Twenty-one truancy cases being made in Sumter County School System

Published 6:22 pm Friday, February 1, 2019

By Beth Alston

Americus Times-Recorder

AMERICUS — Several arrests were noticed on the Americus Police Department’s reports last week charging individuals with “mandatory education for children between [ages] 6 and 15.”

This means these individuals are accused of not ensuring their children are in school, which is a violation of state law.

Jimmy Green, attendance officer for the Sumter County School System, said that once those arrests were published in Saturday’s edition of the Americus Times-Recorder, there was a large number of parents at the schools on Monday morning trying to justify their children’s absences.

The Times-Recorder talked at length earlier this week with Green and Torrance Choates, Sumter County Schools Superintendent, about the current truancy problem in the school system.

Green revealed that he now has 21 truancy cases, all made since the beginning of the 2019 school year, awaiting hearings in the Sumter County Magistrate Court.

Green explained the school system’s protocol for dealing with absences. Two unexcused absences result in a phone call to the parent/guardian; three result in a notification letter sent to the parent/guardian reminding them of the possible penalties/consequences of absences, as well as explaining attendance expectations.

Five unexcused absences result in the parent/guardian meeting with the Attendance Support Team to identify and implement strategies to deter continued absenteeism. At this point, the case is referred to a school social worker who contacts the parent/guardian or makes a home visit to remind them of the possible penalties/consequences of the misdemeanor violation. Six unexcused absences result in the truancy complaint being completed by the school counselor or designee and forwarded to the truancy officer by the attendance officer.

After seven unexcused absences, a notification letter is sent to the parent/guardian, again reminding them of the possible penalties/consequences and explanation of attendance exceptions.

Even after this exhaustive process, some parents/guardians still do not comply.

When the problem reaches 10 unexcused absences, a criminal warrant is filed with the Magistrate Court for violation of Georgia’s Compulsory Attendance Law. A subpoena is delivered, and if the parent/guardian doesn’t show up for court, a warrant is served. Green said they are actually handcuffed and taken to jail, where they are required to either post a bond or remain in jail until a hearing before the court. Green commented that most of the truancy problems are in the lower grades.

“Students in pre-K, kindergarten, first and second grades are the cases going to court now,” he said, adding that there are a few from the middle grades as well.

Green said the majority of these cases involve parents who do not work, and said the majority of the student offenders are from single-parent households.

“It’s very rare for me to ever have to take a husband and wife to court,” he said.

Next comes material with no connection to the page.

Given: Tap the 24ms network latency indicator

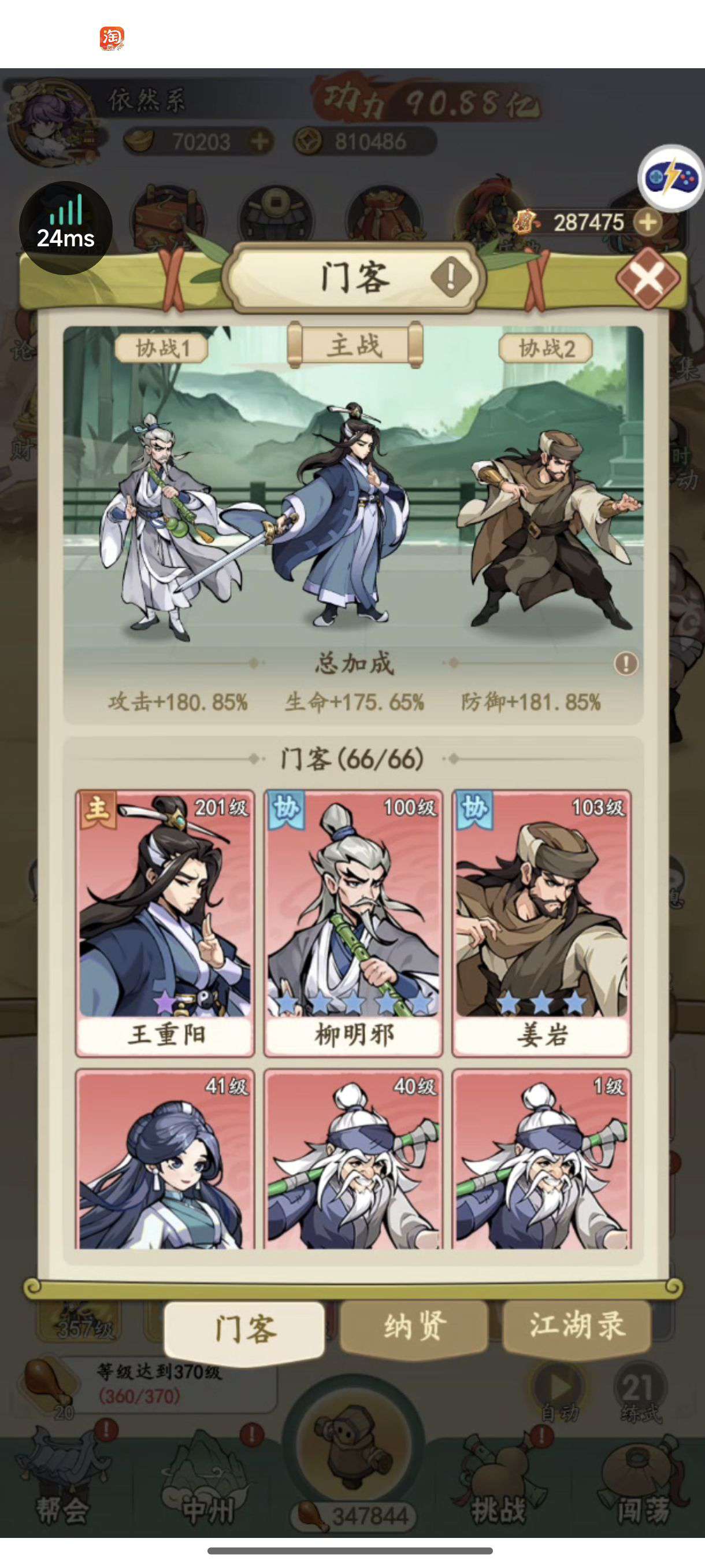Looking at the screenshot, I should 66,227.
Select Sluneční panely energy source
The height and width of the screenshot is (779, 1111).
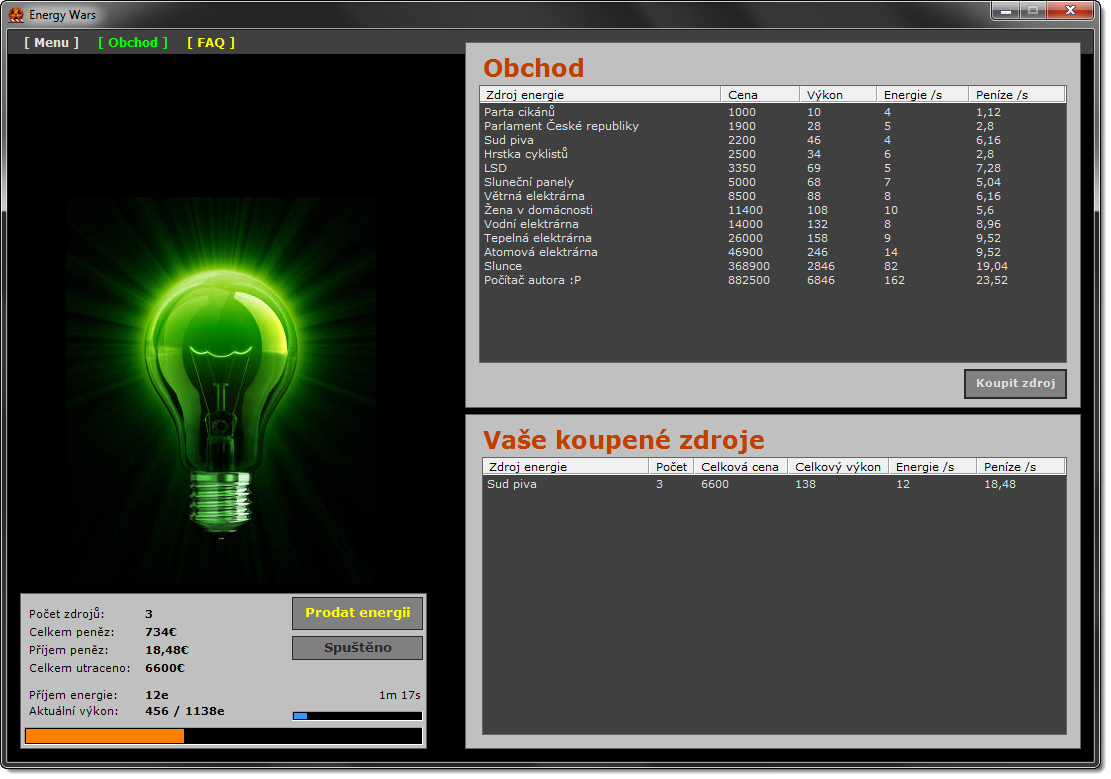[x=529, y=182]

Choates praised Green for the “outstanding job” he’s done, and stresses that the system is redoubling its efforts.

“He’s [Green] been hitting it harder than I’ve seen since I’ve been here [three years]. This is going to be the norm. We’re going to start at the beginning of the year, and we’re not going to let it slip. We’re dead serious about it.”

After the magistrate court is finished with the parent/guardian offenders, Green takes the case files over to the District Attorney’s Office and the cases go to state court. He said some of the offenders have been to court two or three times.

After 10 consecutive days of truancy, the school system has the right to withdraw the student from school.That action requires a meeting with the principal and the parents who will have to sign an attendance contract and share their plan to correct the issue.

If not, the student can no longer attend the school system. They will have to find another school, because in Georgia, school attendance it compulsory until age 16.

Choates hopes this is the last year they will have these problems in the school system.